Azure Direct Models

Azure Direct Models are hosted and exposed by Microsoft Foundry. You call them via the Foundry inference APIs using Microsoft Entra ID–based authentication, instead of Azure OpenAI–specific APIs. This page explains how to switch GPT-RAG’s default inference model (currently, gpt-4o) to a different model.

With Azure Direct Models, you can use non–Azure OpenAI models (for example, Mistral, DeepSeek, Grok, etc.) from Azure, while standardizing on Foundry inference APIs and Entra ID authentication.

How to find which models you can use

Model availability depends on what’s enabled for your tenant, subscription, and region. The easiest way to see what you can use is the Foundry Model Catalog. In the catalog, select the Direct from Azure collection to focus on Azure Direct models.

Microsoft Foundry catalog - Direct from Azure

Switch chat model

GPT-RAG provisions with a default model (currently, gpt-4o). Most commonly, you change the model at provisioning time. If the solution is already deployed, you can switch the chat model by updating the runtime configuration.

Provisioning time

Before you run azd provision, set the model in the infra/main.parameters.json file (this file is used by the infrastructure provisioning step).

In infra/main.parameters.json, update the model section.

Example (default)

"model": {
  "format": "OpenAI",
  "name": "gpt-4o",
  "version": "2024-11-20"
}

Example (Grok)

Change format, name, and version to match the model you selected in the catalog.

"model": {
  "format": "xAI",
  "name": "grok-4-fast-non-reasoning",
  "version": "1"
}

Models tested

I tested the end-to-end flow with these models (non-exhaustive list): DeepSeek-V3.1, DeepSeek-V3-0324, mistral-small-2503, grok-4-fast-non-reasoning, and grok-4.

Note: available names/versions can change over time. Treat the Microsoft Foundry model catalog (collection Direct from Azure) as the source of truth.

After the solution is deployed

If you already provisioned GPT-RAG (or you prefer managing models manually), you can still switch models. First, create/select the model deployment in Microsoft Foundry (Model catalog → Direct from Azure). Then take the deployment name you created/selected and set it as CHAT_DEPLOYMENT_NAME in Azure App Configuration. Finally, restart the orchestrator Container App so it picks up the new value.

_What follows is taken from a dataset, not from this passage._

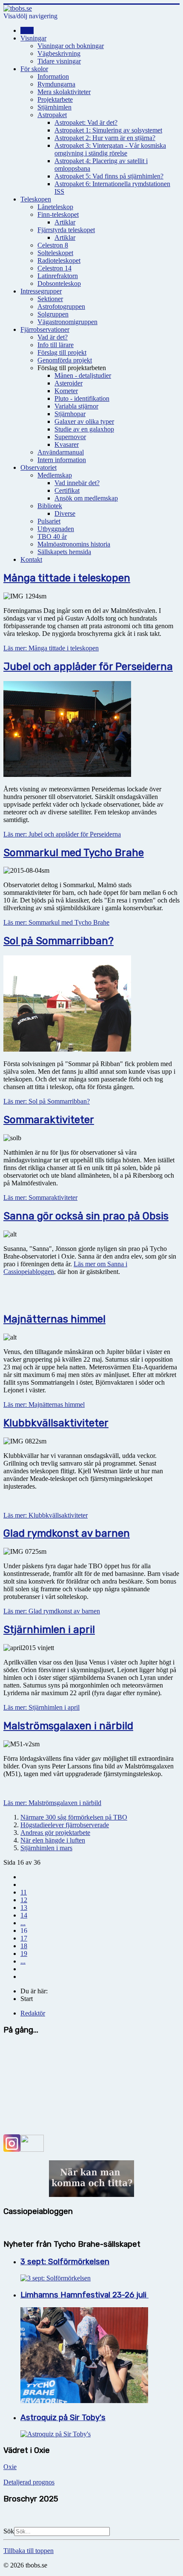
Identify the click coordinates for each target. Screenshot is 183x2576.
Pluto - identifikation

Note on Bing Grounding citations: The Bing Grounding tool may emit placeholder markers like 【0:0†source】. With OpenAI and Azure OpenAI models, responses include url_citation annotations so GPT-RAG can render clickable links. With some Azure Direct models, these annotations may be missing; in that case, GPT-RAG strips the placeholder markers and no clickable citations are shown.